In an early yellow root cassava study in 2003 to 2004, we investigated agronomic performance of pro Vitamin A (yellow fleshed) cassava genotypes in three locations in Nigeria (Ibadan, Mokwa, and Onne). Twenty-two clones and three checks were evaluated. A randomized complete block design was used with four replications. Characteristics showing significant differences among genotypes across all locations included sprouting, vigor, harvest index, root size, storage root yield, dry matter content and fiber content. Plant height, root mealiness and taste were different in only selected locations. Six clones showed stable performance across locations including IITA TMS I011413, IITA TMS I011442, IITA TMS I011663, IITA TMS I982132, IITA TMS I011277 and IITA TMS I011235. Clones IITA TMS I940330 showed the highest dry matter content of 38%. All clones exhibited good resistant to cassava mosaic disease, cassava bacterial blight, cassava green mite, and cassava anthracnose disease. These genotypes ranged in total carotenoid content from 3.4 to 8.2 µg/g fresh weight. In terms of yield, the best clones were IITA TMS I011368 (26 t/ha), IITA TMS I011663 (22 t/ha) and IITA TMS I982132 (25 t/ha). For gari yield clone IITA, TMS I011649 gave 25%, IITA TMS I940330 gave 23%, and IITA TMS I9001554 gave 23%. They were better than the best check IITA TMS I30572, with 22% gari yield. This study showed the potential for biofortification of cassava as a valid strategy to approach the problem of micronutritient deficiencies of the population in the region where cassava is a staple food.


Key words: cassava varieties, biofortification, pro Vitamin A, Nigeria, agronomic performance.


Cassava (Manihot esculenta Crantz) is the third most important source of calories after rice and maize in the tropics. About 60% of the world’s cassava production is concentrated in five countries which are Nigeria, Brazil, Thailand, Indonesia and the Democratic Republic of Congo (DRC). Nigeria which is the leading producer with 19% is followed by Brazil with 13 %, Indonesia with 10 %, Thai land with 8% and DRC with 7% while the rest of  the world accounts for the remaining 43%. (Ohimain, 2015) The global production of cassava in 2014 was 278.7 million tons with an estimate of 281 million tons for 2015 and 288.4 million tons for 2016 (FAO, 2016).  It is a major staple food in Nigeria, consumed daily by more than 100 million people. From available records, Nigeria still stands out as the world’s largest producer of cassava with a progressive  production  pattern  that increased from 42.5 million metric tons in 2010 to 54 million metric tons in 2012 with average production output of 12.2 t/ha in 2010 increased to 14.03t/ha in 2012 (FAOSTAT, 2013).

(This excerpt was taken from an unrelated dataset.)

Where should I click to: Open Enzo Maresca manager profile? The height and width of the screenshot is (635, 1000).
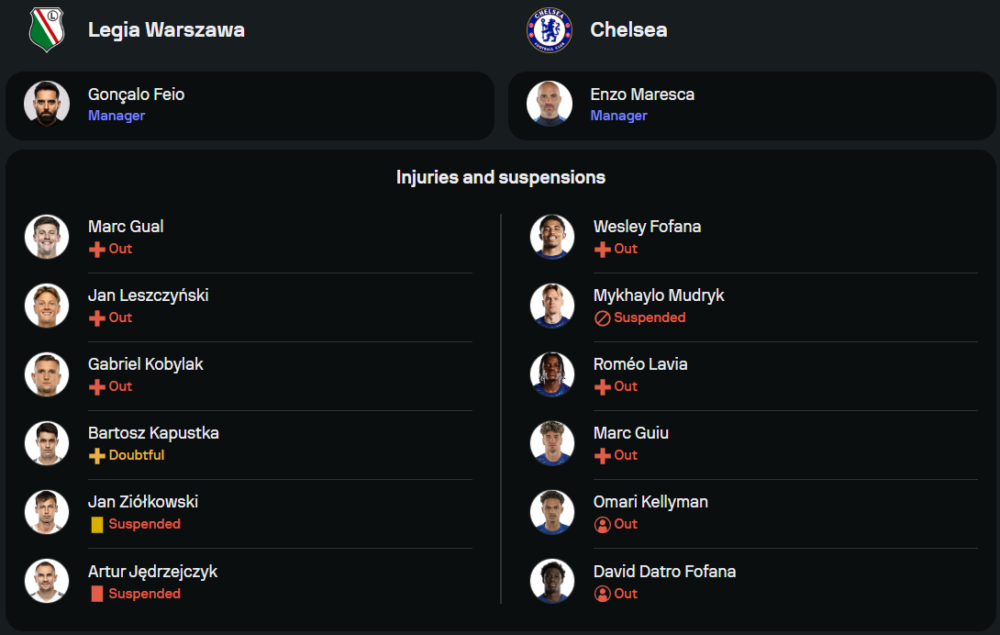642,95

Total area harvested of the crop in 2012 was 3.85 million ha (FAOSTAT, 2013). Over-dependence on cassava-based diets may result in poor health, stunted growth, reduced capacity for physical activity, and in extreme cases, a high incidence of anaemia, corneal blindness, and compromised immunity (Saltzman et al., 2013). However, while the commonly available white cassava can provide most of the body’s daily energy requirements, it does not provide sufficient proteins, essential micronutrients and vitamin A, required for a healthy and productive life. Vitamin A deficiency can impair the body’s immunity to infectious diseases and cause eye defect that can lead to partial or complete blindness. Billions of people around the world suffer from hunger and ‘hidden hunger’ or micronutrient malnutrition. Around 805 million people were considered chronically undernourished over the 2012 to 2014 period (FAO 2014). Nearly one in three Nigerian children under five and one-quarter of all pregnant women in the country are vitamin A deficient (HarvestPlus 2014).

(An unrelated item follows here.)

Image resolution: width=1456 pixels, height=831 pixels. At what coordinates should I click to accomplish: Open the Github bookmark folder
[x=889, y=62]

People who do not get enough Vitamin A and micronutrients (zinc and iron) from the foods they eat face severe health complications and even death. Micronutrient malnutrition can lower intelligence quotient (IQ), cause stunting and blindness in children, lower resistance to disease in both children and adults, and increase risks for both mothers and infants during childbirth. Malnutrition is the underlying cause of 45% of child deaths under the age of 5 (WHO, 2015).  In 2013, an estimated 161 children under the age of 5 were stunted (below median height for age) and another 51 million were wasted (below median weight for height) (Thompson et al., 2013). This is especially true in regions with prolonged dry seasons that limit production and access to alternative sources of micronutrients such as fresh vegetables (Von Grebmer et al., 2014). Nevertheless, new crosses to select varieties with an even higher content of β-carotene varieties are being generated through recurrent selection breeding scheme (Sánchez et al., 2014).
There is need to work on the Pro Vitamin A cassava clones to understand their performance agronomically.
This paper reports on the agronomic performance (diseases and pests, plant height, plant vigor and sprout, root size and numbers root cyanide and dry matter contents, root yield and harvest index) and suitability for quality gari production of adapted beta-carotene rich (Pro-vitamin A) cassava clones in diverse locations (Ibadan, Mokwa, and Onne) in Nigeria.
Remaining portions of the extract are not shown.